Today, the War Museum has taken a crucial and symbolic step—dismantling the letters that spell out the names of cities and the image of the Soviet Gold Star Medal on the Alley of Hero Cities.
The Museum initiated an inspection of the bronze reliefs. Specialists of the National Research and Restoration Center of Ukraine conducted a study based on which they created a "Passport of Examination of the State of Preservation of Bronze Overlay Elements of the Gold Star Medals and Text Inscriptions." They also substantiated the need to dismantle and restore them.
As the Museum space undergoes renovation, a core propaganda myth of the Soviet totalitarian regime has been reevaluated.

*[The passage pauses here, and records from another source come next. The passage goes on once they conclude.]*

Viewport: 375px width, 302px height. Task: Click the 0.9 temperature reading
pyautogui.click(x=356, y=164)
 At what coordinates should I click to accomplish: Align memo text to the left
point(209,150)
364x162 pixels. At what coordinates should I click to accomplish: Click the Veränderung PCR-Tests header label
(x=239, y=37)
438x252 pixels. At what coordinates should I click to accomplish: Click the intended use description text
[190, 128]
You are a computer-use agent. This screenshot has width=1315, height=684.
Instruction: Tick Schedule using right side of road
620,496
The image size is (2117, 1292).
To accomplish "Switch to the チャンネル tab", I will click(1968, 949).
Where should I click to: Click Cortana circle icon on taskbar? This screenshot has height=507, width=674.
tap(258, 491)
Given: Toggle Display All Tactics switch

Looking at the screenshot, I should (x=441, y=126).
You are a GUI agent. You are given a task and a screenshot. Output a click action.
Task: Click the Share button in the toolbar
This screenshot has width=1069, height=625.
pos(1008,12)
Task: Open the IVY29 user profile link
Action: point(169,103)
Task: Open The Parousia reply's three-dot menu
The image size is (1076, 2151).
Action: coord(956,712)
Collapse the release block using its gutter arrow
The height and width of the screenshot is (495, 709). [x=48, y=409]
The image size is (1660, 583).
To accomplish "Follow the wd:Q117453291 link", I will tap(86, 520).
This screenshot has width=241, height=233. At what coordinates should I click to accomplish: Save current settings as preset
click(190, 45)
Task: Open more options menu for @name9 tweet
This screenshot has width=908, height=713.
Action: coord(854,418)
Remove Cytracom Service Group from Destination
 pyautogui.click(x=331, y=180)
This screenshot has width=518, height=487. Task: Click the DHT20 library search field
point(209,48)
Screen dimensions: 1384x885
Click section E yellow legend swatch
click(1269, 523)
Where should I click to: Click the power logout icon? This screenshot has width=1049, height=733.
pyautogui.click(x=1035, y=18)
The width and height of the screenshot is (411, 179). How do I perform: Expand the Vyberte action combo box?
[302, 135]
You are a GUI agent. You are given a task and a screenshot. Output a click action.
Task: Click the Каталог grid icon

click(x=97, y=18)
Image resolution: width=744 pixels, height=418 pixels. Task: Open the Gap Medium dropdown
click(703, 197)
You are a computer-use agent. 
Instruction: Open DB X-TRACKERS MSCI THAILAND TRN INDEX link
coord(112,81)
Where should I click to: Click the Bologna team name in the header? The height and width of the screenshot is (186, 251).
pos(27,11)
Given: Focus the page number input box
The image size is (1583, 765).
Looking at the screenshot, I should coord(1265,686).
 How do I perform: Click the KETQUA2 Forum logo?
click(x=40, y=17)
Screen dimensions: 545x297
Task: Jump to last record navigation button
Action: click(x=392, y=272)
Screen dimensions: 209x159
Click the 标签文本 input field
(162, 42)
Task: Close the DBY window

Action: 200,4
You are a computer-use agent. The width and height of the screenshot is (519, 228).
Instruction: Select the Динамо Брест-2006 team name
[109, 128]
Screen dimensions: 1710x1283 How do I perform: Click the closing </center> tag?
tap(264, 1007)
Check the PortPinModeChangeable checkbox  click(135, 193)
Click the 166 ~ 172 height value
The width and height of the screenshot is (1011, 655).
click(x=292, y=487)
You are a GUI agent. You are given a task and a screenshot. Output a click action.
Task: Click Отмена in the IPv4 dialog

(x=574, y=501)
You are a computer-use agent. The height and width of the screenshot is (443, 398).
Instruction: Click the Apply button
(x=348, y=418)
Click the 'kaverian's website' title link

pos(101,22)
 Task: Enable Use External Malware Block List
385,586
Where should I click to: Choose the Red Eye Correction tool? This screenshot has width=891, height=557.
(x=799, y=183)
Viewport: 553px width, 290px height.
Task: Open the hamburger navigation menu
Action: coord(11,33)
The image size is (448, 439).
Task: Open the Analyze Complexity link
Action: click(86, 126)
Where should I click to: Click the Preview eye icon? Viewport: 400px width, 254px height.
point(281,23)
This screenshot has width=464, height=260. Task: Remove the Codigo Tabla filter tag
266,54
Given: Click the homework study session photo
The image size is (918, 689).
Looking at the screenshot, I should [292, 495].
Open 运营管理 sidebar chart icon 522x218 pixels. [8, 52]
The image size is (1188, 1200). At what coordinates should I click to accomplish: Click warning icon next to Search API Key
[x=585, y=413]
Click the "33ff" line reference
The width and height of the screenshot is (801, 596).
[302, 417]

The term "Hero City" was established in the Soviet Union after the Decree of the Presidium of the Supreme Soviet of the USSR on May 8, 1965, "On Approval of the Regulation on the Highest Degree of Distinction—the Title of Hero City." The first cities to receive this title in 1965 were Leningrad (now St. Petersburg), Odesa, Sevastopol, Volgograd (former Stalingrad), Kyiv, Moscow, and the Brest Fortress. In 1973, Kerch and Novorossiysk were awarded the title of "Hero City," in 1974—Minsk, in 1976—Tula, in 1985—the cities of Murmansk and Smolensk. It is important to note that no criteria were established for the work of the commissions that awarded the title of "Hero City." The naming of cities was chaotic and served ideological purposes to promote the "Great Patriotic War" myth.